Our orthodontists will thoroughly go through your case and give you the best solution to make them straight and correct) and design a tailor made treatment plan. Our orthodontic treatment has a high rate of success with innovative, convenient, flexible and at the same time affordable with payment schemes.
Crowding is one of the most common orthodontic problems. When there are too many teeth or the teeth are too large for the size of the jaws, crowding can occur. The causes of crowding can be many and varied. Early loss of primary teeth or habits such as thumb sucking are known be a cause of crowding. Consequences of crowding can be unattractive smile, difficulty brushing or flossing, uneven tooth wear and gingivitis. Orthodontic treatment is needed to correct crowding and this can be preformed with braces or invisalign.

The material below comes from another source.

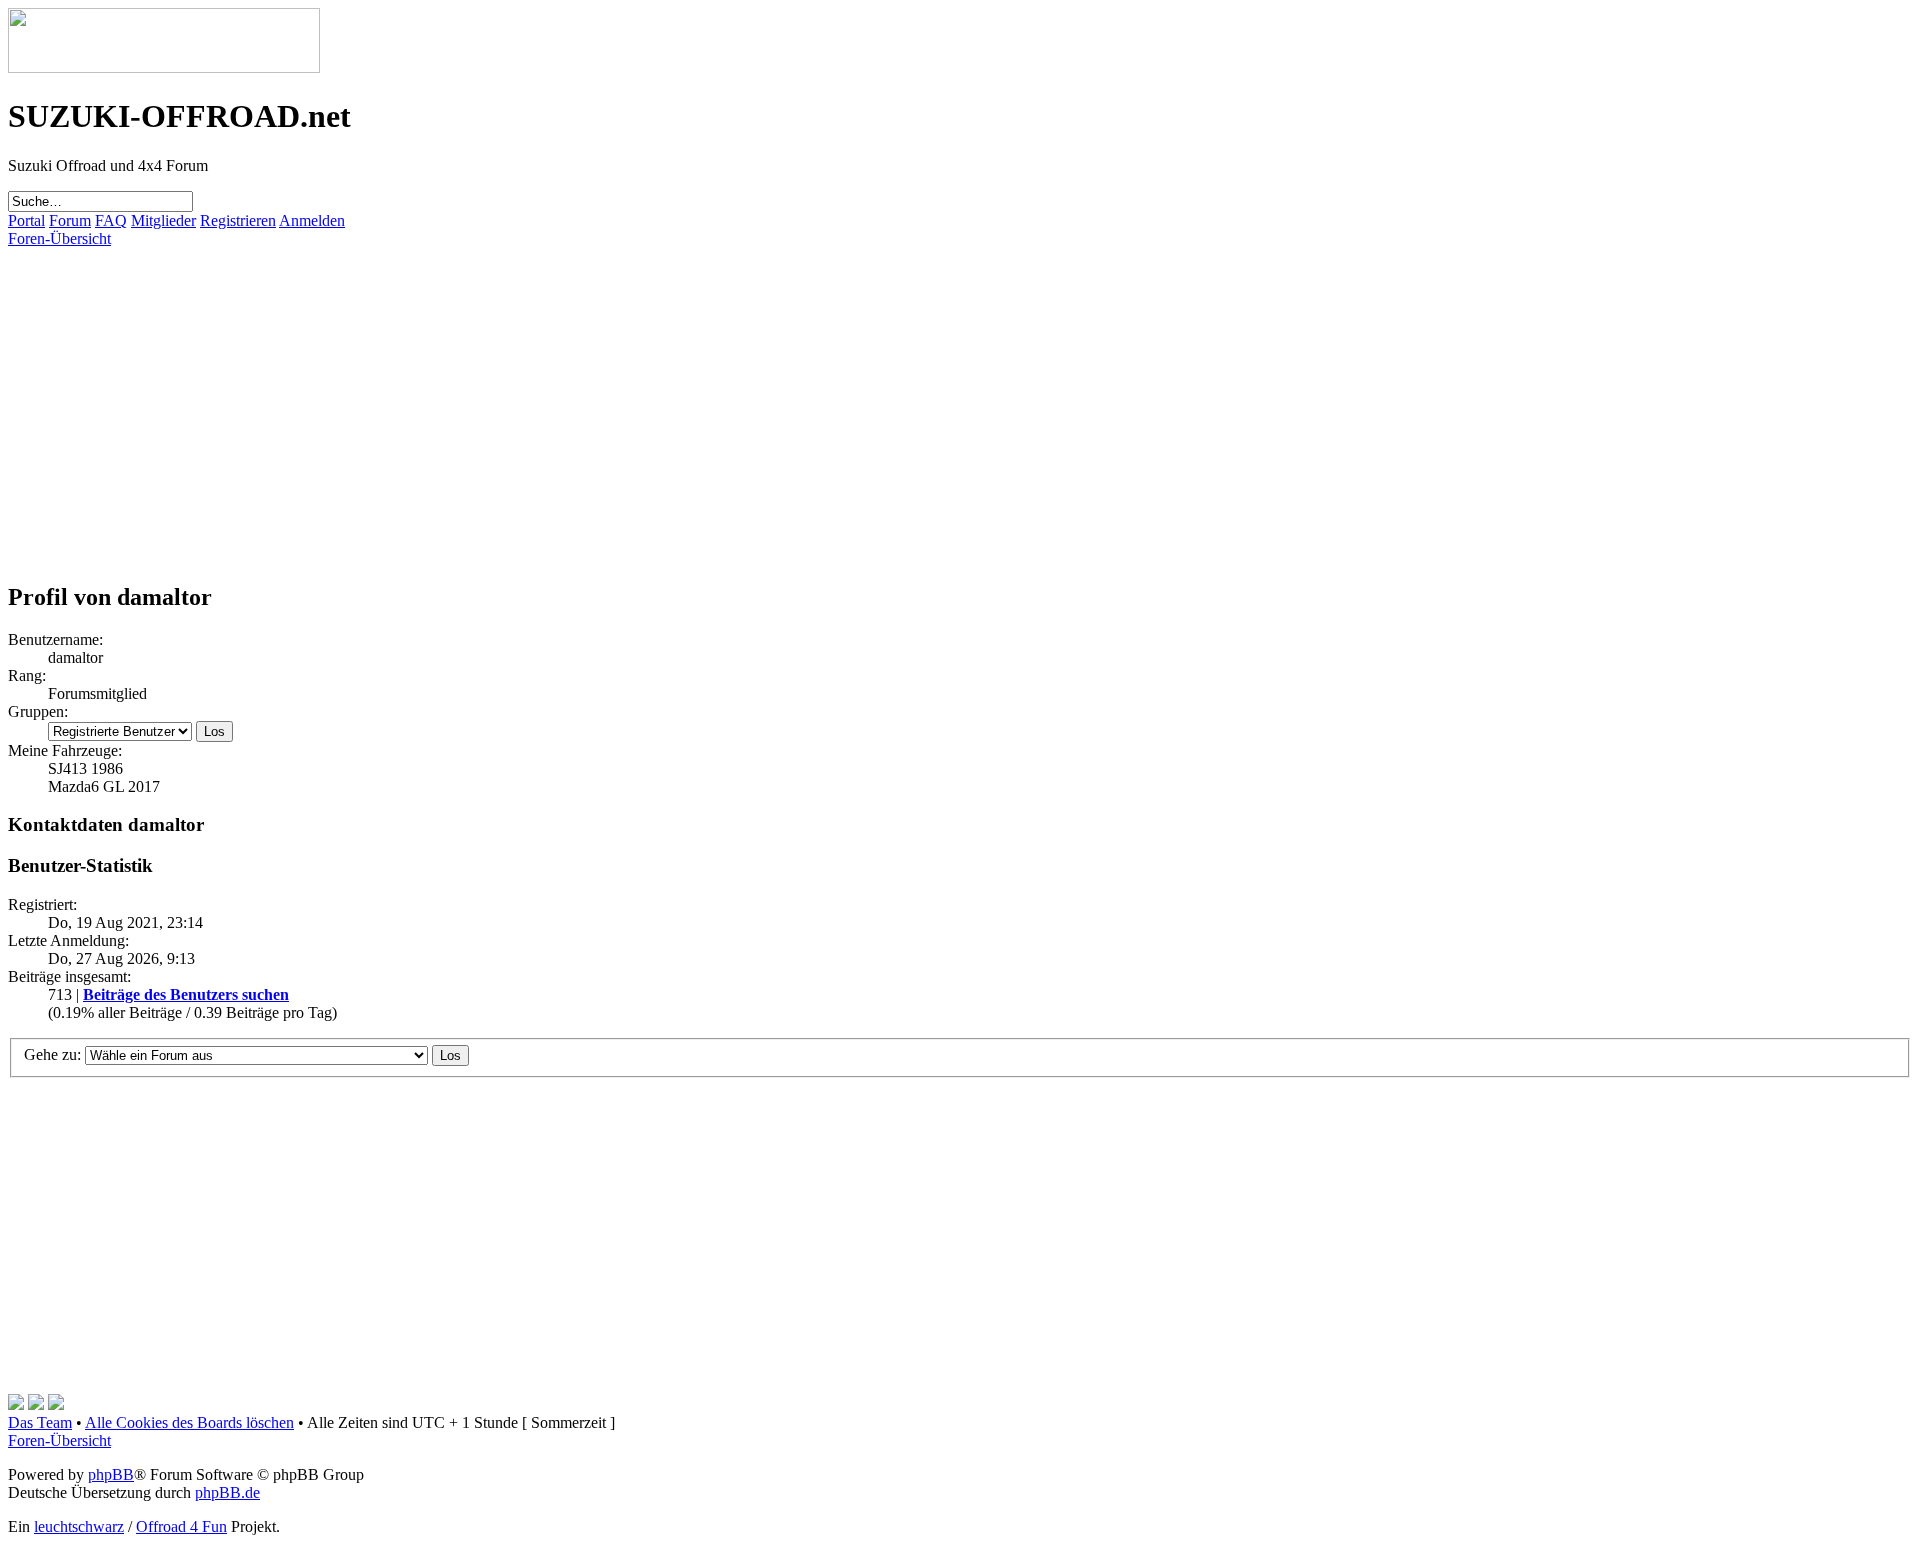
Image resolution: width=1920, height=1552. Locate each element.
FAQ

Overjet is another common orthodontic problem. It refers to protrusive upper front teeth where they sit much further forward than the bottom front teeth. Having a large overjet can result in an increased risk of trauma to the front teeth especially in children that play sport. In some cases, the overjet can be so severe that it is difficult to close the lips together or the lower teeth can bite against the gums behind the upper front teeth resulting in pain and gum recession. Treatment usually involves braces or a functional appliance.
An underbite is where the lower teeth sit in front of the upper teeth when biting. This may be due to crowding or a larger lower jaw. Underbite can cause jaw pain, tooth wear and aesthetic problems. In mild cases, orthodontics alone is usually enough to correct the jaw relationship.

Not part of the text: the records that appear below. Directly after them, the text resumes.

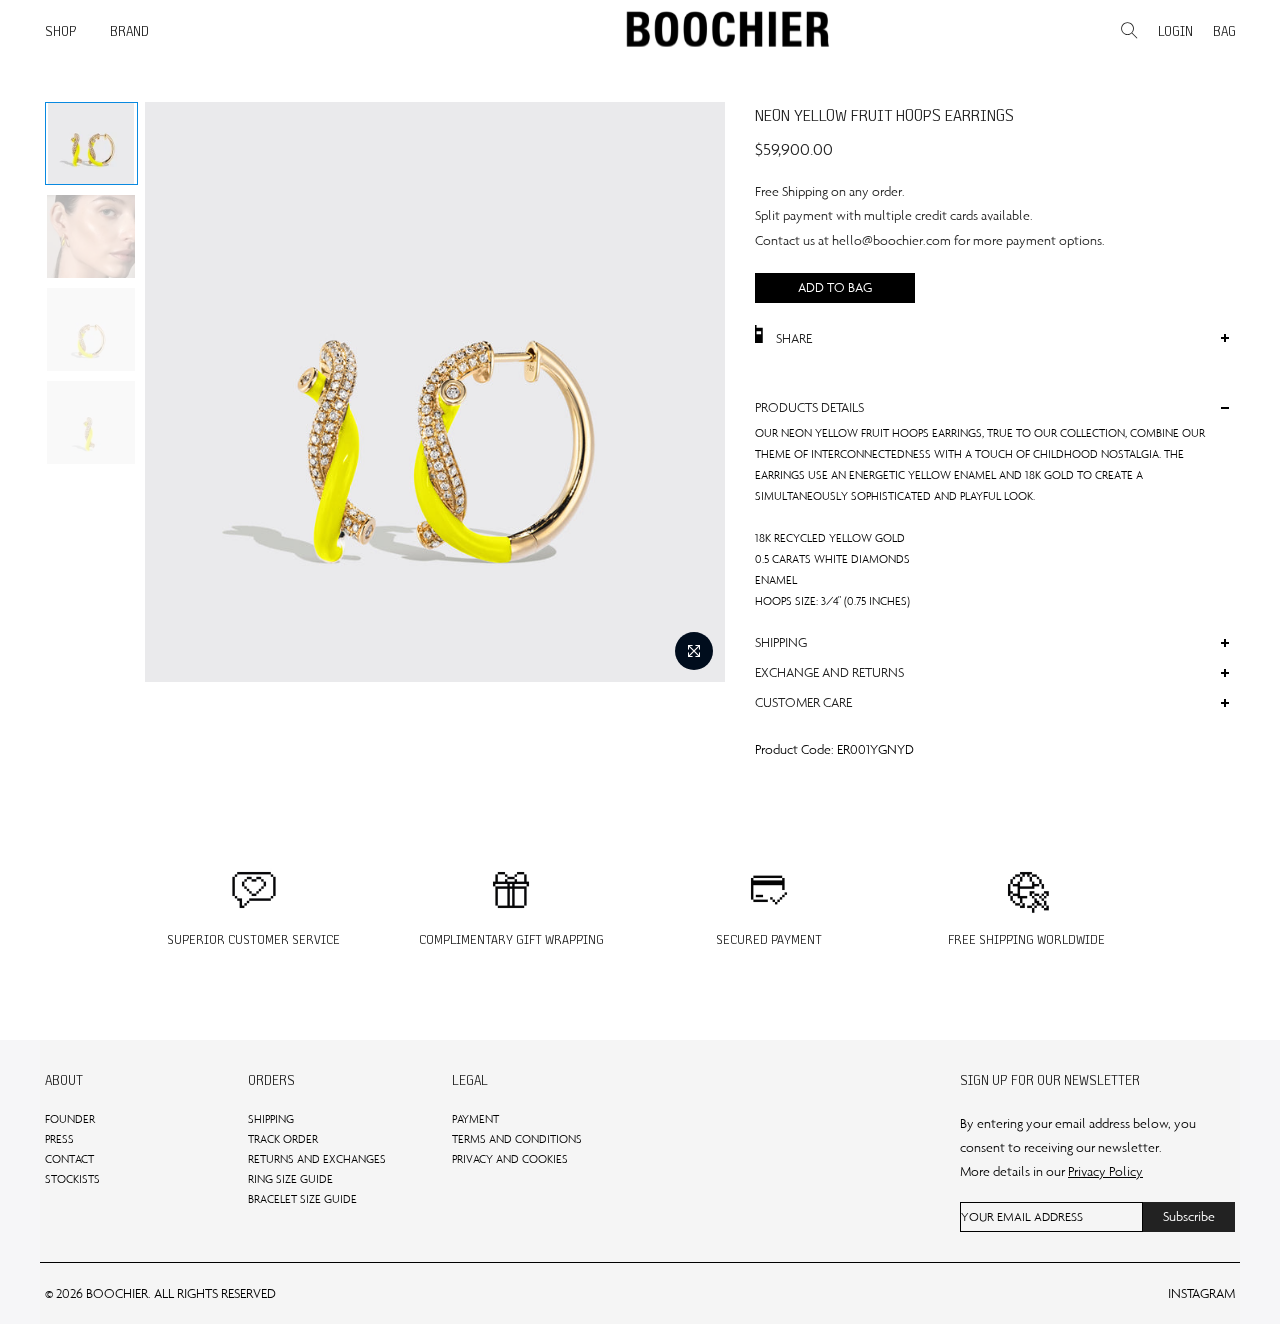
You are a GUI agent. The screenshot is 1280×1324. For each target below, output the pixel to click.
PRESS (59, 1139)
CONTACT (69, 1159)
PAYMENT (475, 1119)
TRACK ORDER (283, 1139)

Spacing between the teeth can result from smaller than average tooth size or missing teeth. Normally smaller spaces can be closed with orthodontic treatment alone. Abnormally small teeth may need ‘buildups or restorations’ to restore them to a normal size.
Openbite is when the front teeth do not touch when biting. Causes of openbite include habits, abnormal growth of the jaw bones, large tongue and arthritis in the jaw joint. Treatment is dependent on the cause and severity of the openbite and can range from simple orthodontic treatment or possibly jaw surgery in extreme cases.

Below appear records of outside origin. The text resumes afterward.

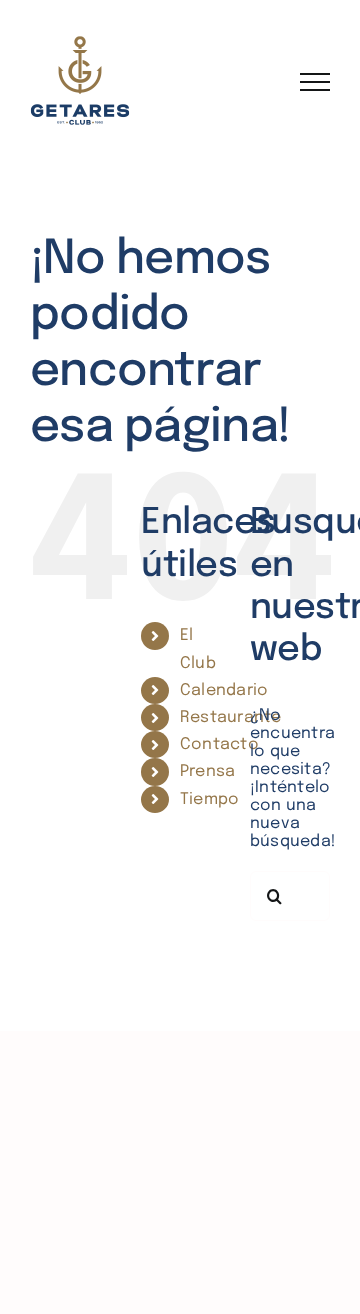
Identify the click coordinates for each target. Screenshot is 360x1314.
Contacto (219, 744)
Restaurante (231, 717)
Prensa (207, 771)
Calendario (224, 690)
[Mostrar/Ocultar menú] (315, 82)
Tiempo (209, 799)
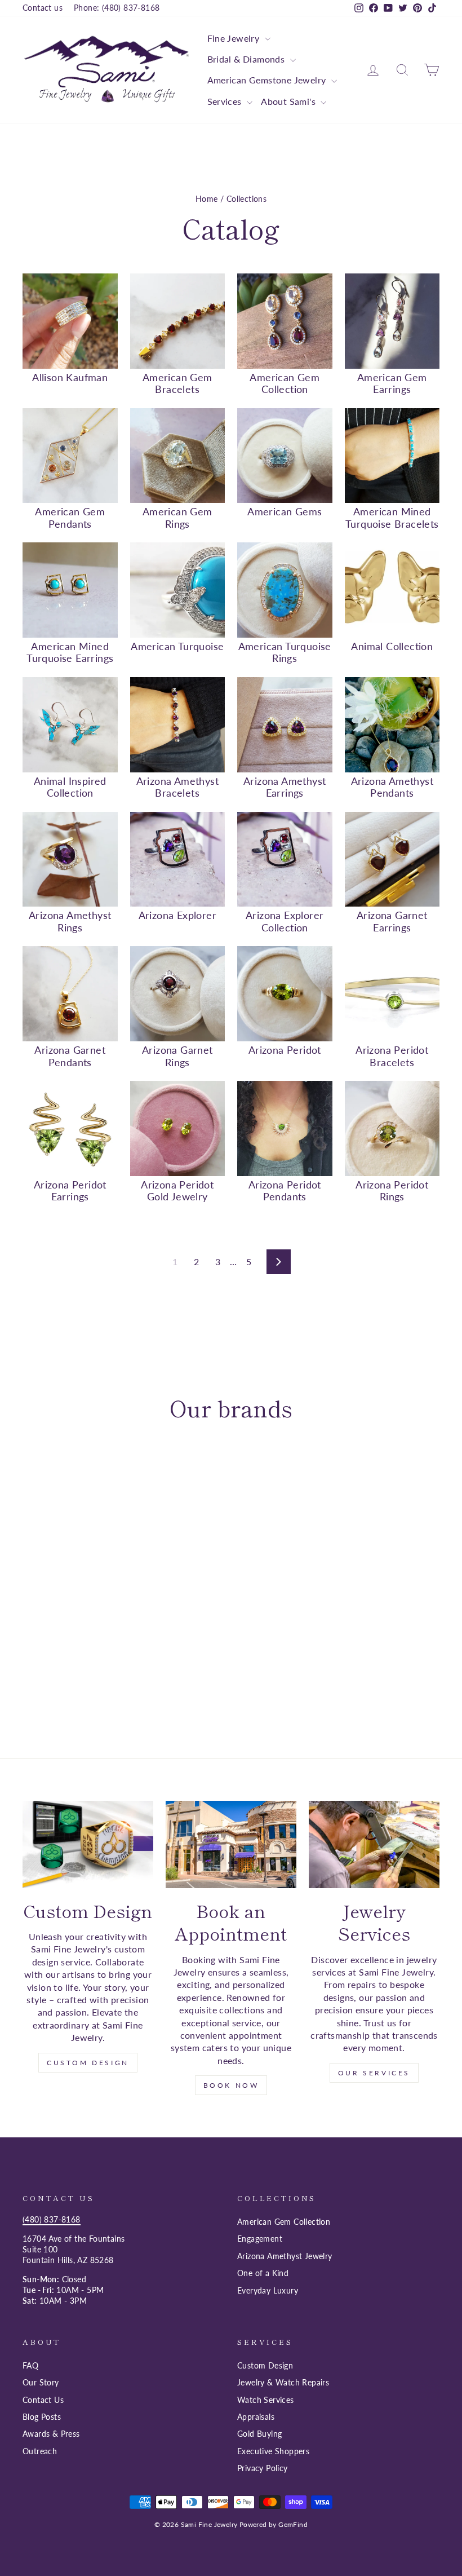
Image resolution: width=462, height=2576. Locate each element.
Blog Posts (42, 2417)
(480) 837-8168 (52, 2219)
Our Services (374, 2073)
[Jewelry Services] (374, 1844)
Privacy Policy (262, 2468)
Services (226, 101)
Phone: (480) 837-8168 (116, 7)
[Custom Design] (88, 1844)
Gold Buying (259, 2433)
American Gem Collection (283, 2221)
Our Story (41, 2382)
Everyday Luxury (267, 2290)
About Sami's (289, 101)
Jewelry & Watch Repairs (283, 2382)
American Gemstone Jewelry (267, 79)
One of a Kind (262, 2273)
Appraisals (255, 2417)
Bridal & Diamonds (247, 59)
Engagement (259, 2238)
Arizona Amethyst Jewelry (284, 2256)
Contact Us (43, 2400)
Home (207, 199)
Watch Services (265, 2400)
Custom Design (88, 2062)
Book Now (231, 2085)
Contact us (43, 7)
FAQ (30, 2365)
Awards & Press (51, 2433)
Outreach (40, 2451)
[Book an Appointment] (231, 1844)
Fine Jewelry (234, 38)
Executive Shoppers (273, 2451)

Deep bite refers to the vertical overlap of the front teeth. Normally the front teeth overlap 2-3mm, however in some cases such as the picture here, the overlap can be complete or 100%. In some cases the lower front teeth can ‘bite’ into the roof of the mouth causing gingival recession and pain. Treatment involves moving the teeth vertically or opening the bite using acrylic plates so that the front teeth bite in a normal relationship
This is where the upper jaw bites inside the lower jaw. Often crossbite is caused by the upper jaw being too small in width, however, the lower jaw can be too wide for the upper jaw also. Crossbites in growing children can cause problems with the relationship of the upper and lower jaw, chin deviation, problems eating, pain and excessive tooth wear. Treatment usually involves an expansion plate
Missing teeth is another common orthodontic problem. Treatment is dependent on the particular tooth/teeth missing and the space left behind by the missing tooth. Often the treatment decision is either to replace the missing tooth with an implant or bridge or to close the space orthodontically with braces.
Impacted canine is where the canine tooth emerges in the roof of the mouth or is impeded from erupting altogether. The cause of this is usually genetic. A good time to assess for impacted canines is around 10 years of age and prevention is the best treatment option available. If an impacted canine is identified, often it must be ‘exposed’ by an Oral Surgeon in order for the Orthodontist to move the tooth into the desired position.